Schwab struggled to maintain customer deposits throughout the Federal Reserve's interest rate-hiking campaign despite the acquisition. Since last year, the Fed began raising its benchmark interest rate from near-zero to an upper limit of 5.5%.
Schwab was slow to adjust to higher interest rates, and customers began pulling funds from their Schwab bank accounts to chase higher interest rates elsewhere, like in savings accounts or money market funds. The company calls this "client cash sorting" and had previously dealt with this during the Fed's previous rate hiking cycle between 2015 and 2019. Last year the company saw deposits decline by $115 billion, or 17% of its total deposit base.

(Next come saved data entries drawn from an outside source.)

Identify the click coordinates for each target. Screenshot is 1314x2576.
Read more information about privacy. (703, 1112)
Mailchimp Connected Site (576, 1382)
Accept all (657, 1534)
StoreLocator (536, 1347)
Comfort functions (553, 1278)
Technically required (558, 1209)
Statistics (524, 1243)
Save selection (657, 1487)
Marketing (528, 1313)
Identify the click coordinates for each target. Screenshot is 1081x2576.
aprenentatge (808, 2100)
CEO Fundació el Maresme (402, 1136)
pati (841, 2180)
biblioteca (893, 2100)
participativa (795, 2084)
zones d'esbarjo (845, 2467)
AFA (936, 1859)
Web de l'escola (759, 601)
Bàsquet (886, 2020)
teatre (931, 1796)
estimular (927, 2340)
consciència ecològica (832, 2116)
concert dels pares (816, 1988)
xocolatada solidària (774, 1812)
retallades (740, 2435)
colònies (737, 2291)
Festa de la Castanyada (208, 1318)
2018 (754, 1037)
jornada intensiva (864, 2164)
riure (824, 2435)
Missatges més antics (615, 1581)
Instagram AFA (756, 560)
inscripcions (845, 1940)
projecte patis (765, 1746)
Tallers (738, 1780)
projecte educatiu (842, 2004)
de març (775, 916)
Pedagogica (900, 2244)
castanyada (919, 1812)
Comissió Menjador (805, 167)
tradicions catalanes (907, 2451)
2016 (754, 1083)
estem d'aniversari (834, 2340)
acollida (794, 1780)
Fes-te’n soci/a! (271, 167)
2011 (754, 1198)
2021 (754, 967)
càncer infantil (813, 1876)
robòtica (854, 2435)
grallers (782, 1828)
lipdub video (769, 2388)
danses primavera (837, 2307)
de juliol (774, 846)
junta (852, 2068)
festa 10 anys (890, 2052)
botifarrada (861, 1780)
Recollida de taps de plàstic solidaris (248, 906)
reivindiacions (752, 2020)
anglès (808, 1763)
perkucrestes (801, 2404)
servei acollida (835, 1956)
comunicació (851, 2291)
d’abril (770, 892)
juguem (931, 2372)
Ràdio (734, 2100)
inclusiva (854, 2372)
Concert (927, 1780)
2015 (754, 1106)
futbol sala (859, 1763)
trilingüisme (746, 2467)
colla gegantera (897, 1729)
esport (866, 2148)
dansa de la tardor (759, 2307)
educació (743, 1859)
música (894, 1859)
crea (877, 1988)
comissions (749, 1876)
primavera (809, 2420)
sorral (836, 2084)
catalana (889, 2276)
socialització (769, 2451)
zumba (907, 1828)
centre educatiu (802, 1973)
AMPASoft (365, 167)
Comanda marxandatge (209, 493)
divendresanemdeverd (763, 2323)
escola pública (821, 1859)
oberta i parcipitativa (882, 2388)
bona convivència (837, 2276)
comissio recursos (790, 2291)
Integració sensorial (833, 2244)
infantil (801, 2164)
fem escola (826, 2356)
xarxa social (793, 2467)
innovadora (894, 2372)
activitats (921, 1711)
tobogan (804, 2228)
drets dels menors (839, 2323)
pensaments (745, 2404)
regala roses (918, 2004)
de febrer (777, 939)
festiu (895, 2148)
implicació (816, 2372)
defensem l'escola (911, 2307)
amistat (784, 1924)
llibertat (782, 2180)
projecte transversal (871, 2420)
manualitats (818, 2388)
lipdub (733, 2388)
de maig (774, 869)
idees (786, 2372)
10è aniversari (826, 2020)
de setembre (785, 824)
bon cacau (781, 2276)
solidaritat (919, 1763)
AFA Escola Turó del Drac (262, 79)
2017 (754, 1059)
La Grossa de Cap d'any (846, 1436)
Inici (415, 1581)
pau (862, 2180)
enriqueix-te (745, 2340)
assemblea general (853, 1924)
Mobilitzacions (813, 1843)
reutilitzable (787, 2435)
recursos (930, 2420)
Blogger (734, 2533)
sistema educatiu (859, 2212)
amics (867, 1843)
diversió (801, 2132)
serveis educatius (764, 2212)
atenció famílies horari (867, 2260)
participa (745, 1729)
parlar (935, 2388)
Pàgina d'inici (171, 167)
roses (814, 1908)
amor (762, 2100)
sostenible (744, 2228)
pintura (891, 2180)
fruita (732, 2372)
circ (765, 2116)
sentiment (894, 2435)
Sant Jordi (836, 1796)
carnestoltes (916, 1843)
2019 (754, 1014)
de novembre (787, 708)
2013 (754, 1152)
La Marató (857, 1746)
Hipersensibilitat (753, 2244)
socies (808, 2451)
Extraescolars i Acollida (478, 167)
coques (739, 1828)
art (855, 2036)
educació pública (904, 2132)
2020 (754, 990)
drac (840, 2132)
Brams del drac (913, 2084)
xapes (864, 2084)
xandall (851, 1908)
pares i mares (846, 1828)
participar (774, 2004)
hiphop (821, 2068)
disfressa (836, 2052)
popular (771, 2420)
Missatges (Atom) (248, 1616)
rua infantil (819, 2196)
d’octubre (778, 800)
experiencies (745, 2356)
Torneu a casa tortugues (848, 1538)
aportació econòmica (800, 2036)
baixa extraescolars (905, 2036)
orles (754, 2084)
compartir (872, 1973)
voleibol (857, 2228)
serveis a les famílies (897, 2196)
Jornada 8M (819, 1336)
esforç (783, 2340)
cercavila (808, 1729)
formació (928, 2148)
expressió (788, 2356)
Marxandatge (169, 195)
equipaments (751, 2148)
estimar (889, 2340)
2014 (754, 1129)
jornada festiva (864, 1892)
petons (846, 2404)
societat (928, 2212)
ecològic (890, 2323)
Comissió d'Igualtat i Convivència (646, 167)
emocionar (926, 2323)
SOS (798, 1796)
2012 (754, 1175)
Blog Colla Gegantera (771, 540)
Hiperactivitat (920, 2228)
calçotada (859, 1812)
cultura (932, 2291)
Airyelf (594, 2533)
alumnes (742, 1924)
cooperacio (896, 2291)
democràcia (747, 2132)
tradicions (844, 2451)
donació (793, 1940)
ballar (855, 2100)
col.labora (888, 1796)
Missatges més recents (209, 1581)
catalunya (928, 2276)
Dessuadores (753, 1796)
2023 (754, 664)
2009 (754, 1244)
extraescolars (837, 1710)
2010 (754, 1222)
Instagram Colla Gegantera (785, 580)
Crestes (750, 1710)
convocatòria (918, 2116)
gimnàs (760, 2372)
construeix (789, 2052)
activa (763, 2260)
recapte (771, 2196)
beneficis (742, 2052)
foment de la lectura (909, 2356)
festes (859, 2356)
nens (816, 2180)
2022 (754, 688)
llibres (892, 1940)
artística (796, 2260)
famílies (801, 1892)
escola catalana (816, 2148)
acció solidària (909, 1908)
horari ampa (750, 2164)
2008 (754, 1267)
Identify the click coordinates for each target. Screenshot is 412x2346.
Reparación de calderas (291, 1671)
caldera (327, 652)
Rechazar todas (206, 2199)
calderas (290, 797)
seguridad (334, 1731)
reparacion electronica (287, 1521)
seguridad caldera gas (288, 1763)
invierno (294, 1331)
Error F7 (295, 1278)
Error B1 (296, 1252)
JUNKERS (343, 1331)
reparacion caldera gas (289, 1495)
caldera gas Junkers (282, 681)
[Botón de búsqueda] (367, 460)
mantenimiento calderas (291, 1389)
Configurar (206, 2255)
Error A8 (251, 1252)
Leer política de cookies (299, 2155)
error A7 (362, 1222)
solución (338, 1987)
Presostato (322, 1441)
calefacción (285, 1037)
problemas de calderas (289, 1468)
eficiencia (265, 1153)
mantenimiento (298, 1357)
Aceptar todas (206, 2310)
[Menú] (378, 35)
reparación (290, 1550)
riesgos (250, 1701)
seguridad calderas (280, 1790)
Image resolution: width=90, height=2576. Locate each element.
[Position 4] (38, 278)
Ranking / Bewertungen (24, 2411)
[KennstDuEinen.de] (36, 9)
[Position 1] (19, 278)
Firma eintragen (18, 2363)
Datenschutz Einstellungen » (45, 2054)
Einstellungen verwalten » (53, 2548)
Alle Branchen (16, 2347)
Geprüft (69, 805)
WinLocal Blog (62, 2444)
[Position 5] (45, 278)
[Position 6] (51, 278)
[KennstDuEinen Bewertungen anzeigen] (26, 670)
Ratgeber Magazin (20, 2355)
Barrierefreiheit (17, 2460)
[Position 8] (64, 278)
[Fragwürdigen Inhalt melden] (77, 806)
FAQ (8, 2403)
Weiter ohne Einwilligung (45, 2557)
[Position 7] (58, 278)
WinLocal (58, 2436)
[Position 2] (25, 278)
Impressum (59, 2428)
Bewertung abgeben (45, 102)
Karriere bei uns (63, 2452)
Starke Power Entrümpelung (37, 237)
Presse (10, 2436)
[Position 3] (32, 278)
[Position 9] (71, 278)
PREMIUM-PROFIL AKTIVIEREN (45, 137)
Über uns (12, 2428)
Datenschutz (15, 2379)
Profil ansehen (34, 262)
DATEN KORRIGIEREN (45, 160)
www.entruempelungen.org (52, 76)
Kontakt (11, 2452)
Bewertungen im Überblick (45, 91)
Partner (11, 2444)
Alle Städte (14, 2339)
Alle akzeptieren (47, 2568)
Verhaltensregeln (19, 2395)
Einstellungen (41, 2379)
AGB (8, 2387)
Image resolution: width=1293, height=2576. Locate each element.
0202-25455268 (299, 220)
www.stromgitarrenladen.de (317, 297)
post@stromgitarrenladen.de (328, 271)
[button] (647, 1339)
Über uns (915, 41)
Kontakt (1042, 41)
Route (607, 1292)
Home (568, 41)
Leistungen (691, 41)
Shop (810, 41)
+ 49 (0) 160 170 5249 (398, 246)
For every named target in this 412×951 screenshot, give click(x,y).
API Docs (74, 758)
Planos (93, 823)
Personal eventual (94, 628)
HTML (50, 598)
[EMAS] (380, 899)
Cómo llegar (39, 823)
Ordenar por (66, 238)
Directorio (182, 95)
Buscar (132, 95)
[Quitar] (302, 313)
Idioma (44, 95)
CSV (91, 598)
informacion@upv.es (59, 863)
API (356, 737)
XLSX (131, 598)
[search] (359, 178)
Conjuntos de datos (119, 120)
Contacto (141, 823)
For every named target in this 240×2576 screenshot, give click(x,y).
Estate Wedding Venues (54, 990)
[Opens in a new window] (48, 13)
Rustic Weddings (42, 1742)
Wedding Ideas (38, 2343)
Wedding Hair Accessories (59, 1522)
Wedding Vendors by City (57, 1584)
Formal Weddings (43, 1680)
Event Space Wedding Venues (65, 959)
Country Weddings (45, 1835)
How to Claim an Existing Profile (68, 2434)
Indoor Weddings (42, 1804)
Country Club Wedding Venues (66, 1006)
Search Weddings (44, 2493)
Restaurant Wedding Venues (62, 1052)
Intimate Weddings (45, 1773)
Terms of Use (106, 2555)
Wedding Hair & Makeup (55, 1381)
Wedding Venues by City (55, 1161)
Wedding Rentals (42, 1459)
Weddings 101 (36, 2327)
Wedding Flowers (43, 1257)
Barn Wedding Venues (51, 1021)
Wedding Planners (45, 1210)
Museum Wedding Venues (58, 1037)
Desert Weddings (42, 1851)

The deposit outflows resulted in a double downgrade by one analyst earlier this year. Then the failure of SVB Financial's Silicon Valley Bank in March had investors on edge, and they began to scrutinize financial firms that were seeing deposit outflows. Schwab stock took a short-term hit as a result, but it has since alleviated some of those fears. In the second quarter, Schwab's deposits declined 6% year over year, and the trends point to optimism that the outflows will slow down.
The trends also suggest things will improve from here. The Federal Reserve slowed its pace of interest rate increases, pausing them in June and raising them another 0.25% in July. Market participants predict this could be the last rate increase for a few months. According to CME Group's FedWatch Tool, markets predict the Fed will hold interest rates where they are until the first quarter of next year. Some market watchers are even suggesting a potential cut in interest rates as 2024 progresses.
Schwab stock has historically traded at a premium to peers because of its limited credit exposure and stellar profit margins. Worries about interest rates have the stock currently trading below its 10-year average price-to-sales ratio (P/S) and price-to-earnings ratio (P/E).
Charles Schwab did a solid job of navigating a challenging environment. With conditions improving and a relatively low valuation to its historical average, the broker looks like a solid value stock to buy today.
2. Interactive Brokers
While Charles Schwab has struggled to maintain client fund levels, Interactive Brokers has excelled. Interactive Brokers operates the largest electronic trading platform in the U.S. (based on daily average revenue trades). It brokers just about everything, including stocks, options, futures, futures options, foreign exchanges, bonds, mutual funds, and some cryptocurrencies.
An advantage it has over competitors is that Interactive Brokers pays clients some of the highest interest rates in the industry on uninvested cash held in accounts (the current rate is 4.58%). Over the past year, its total accounts have grown 19%, while customer equity has risen 24%.
In addition to higher interest rates, Interactive Brokers offers some of the lowest commissions in the industry. Many of Interactive Brokers' senior managers have a background in software engineering and focus on automating as much of its trading platform as possible. As a result, Interactive Brokers has high profit margins while paying higher interest rates and charging lower fees than competitors.
Interactive Brokers has achieved impressive growth. Since 2017, its clear customer accounts have grown from 483,000 to 2.29 million, a 374% increase. This, coupled with its high profit margins, has led to impressive growth for the broker over the last several years. Not only that, but the company trades at a reasonable valuation, with its P/E ratios trading below its 10-year average, making it another excellent brokerage stock to buy today.